[Photo by Biljana Ustic via Facebook]
East Village resident Hayne Suthon, the owner and operator of restaurant/drag club Lucky Cheng's, died Monday after a long battle with breast cancer. She was 57, according to friends.
The Louisiana native's family bought 24 First Ave. in 1986, and she converted the former Club Baths into the Roman-themed Cave Canem. The space became Lucky Cheng's in 1993. (You can read more about the space's history at Jeremiah's Vanishing New York.)
Her friend Steve Lewis paid tribute to her yesterday at BlackBook:
Hayne could be described as a wild woman. Those who knew her loved her indiscretions. She wanted to have fun and she did. You can’t define her simply. An old friend told me yesterday that “she lived life” and that is true. It must be remembered that she was a trusted friend.
She was as sharp as they come. Her legal background was always made available to those around her who were less savvy. Despite being racked with cancer, she wanted to make sure that the recently released Michael Alig had every opportunity to right himself. She was fun.

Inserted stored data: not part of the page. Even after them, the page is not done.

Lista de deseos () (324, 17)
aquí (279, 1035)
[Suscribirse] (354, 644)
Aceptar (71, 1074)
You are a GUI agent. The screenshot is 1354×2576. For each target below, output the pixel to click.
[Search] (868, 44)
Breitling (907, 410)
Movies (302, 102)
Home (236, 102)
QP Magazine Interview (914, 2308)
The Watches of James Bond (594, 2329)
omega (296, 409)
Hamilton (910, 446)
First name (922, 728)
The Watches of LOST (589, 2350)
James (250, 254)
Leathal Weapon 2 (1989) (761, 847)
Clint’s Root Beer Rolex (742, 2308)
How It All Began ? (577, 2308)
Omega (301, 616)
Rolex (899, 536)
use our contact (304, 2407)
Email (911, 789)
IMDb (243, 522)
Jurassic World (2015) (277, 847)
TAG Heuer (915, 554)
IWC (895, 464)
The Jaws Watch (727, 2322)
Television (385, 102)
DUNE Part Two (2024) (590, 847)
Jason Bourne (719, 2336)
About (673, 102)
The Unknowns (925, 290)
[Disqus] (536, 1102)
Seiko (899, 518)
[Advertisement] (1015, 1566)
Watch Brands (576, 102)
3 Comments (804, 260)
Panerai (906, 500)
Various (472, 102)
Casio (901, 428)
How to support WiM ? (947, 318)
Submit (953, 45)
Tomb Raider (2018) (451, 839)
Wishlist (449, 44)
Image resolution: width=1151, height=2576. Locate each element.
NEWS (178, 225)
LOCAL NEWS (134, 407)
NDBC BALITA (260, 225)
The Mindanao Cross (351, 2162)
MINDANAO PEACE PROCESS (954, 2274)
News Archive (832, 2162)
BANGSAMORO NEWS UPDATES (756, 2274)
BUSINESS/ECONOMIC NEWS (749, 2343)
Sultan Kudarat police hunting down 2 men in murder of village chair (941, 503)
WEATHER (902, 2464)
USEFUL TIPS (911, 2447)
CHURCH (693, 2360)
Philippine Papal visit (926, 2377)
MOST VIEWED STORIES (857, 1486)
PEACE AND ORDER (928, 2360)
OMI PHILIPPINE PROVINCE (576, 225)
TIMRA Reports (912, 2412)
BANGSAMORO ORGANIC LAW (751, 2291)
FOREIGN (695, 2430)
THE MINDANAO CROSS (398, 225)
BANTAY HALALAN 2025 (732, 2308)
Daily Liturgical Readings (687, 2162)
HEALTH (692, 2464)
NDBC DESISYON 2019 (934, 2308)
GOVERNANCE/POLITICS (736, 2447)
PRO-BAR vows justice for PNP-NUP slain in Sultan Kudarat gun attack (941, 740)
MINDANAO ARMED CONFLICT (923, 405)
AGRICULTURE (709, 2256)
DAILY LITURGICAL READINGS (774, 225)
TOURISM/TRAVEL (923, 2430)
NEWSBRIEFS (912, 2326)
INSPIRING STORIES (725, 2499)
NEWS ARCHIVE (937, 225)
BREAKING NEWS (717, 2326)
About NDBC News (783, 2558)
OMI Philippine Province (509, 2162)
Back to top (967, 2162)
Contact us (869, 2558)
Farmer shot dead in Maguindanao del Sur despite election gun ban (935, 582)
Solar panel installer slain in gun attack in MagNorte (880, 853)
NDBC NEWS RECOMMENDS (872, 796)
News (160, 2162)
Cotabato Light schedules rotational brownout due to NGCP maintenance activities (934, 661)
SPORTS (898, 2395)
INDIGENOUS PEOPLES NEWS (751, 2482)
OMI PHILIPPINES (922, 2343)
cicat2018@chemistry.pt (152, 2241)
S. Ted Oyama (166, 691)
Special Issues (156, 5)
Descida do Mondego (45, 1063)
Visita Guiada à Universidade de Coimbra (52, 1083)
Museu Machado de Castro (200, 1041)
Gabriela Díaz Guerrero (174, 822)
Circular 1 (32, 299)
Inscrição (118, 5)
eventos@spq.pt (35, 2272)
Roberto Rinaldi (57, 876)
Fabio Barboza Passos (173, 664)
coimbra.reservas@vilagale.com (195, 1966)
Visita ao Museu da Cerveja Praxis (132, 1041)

She had a twinkle in her that wouldn’t go away no matter how serious things got.
Most recently, Suthon was in a legal fight with the operators behind Pride and Joy BBQ, who were renting the former Lucky Cheng's space on First Avenue. (You can read more about this lawsuit here.)
It's unclear if the lawsuit was ever cleared up. Not much has happened with the space in recent months. Lewis noted this about it: "She was having trouble with her tenant and it wore on her."
Meanwhile, Lucky Cheng's, which moved to Midtown in 2012, remains open.
Per Lewis: "I don’t know what happens now to Lucky Cheng’s. The vultures will see an opportunity to buy low and so it just may go. They'll pick at the bones of her dreams. It's hard to imagine it without Hayne, without that twinkle in her eye."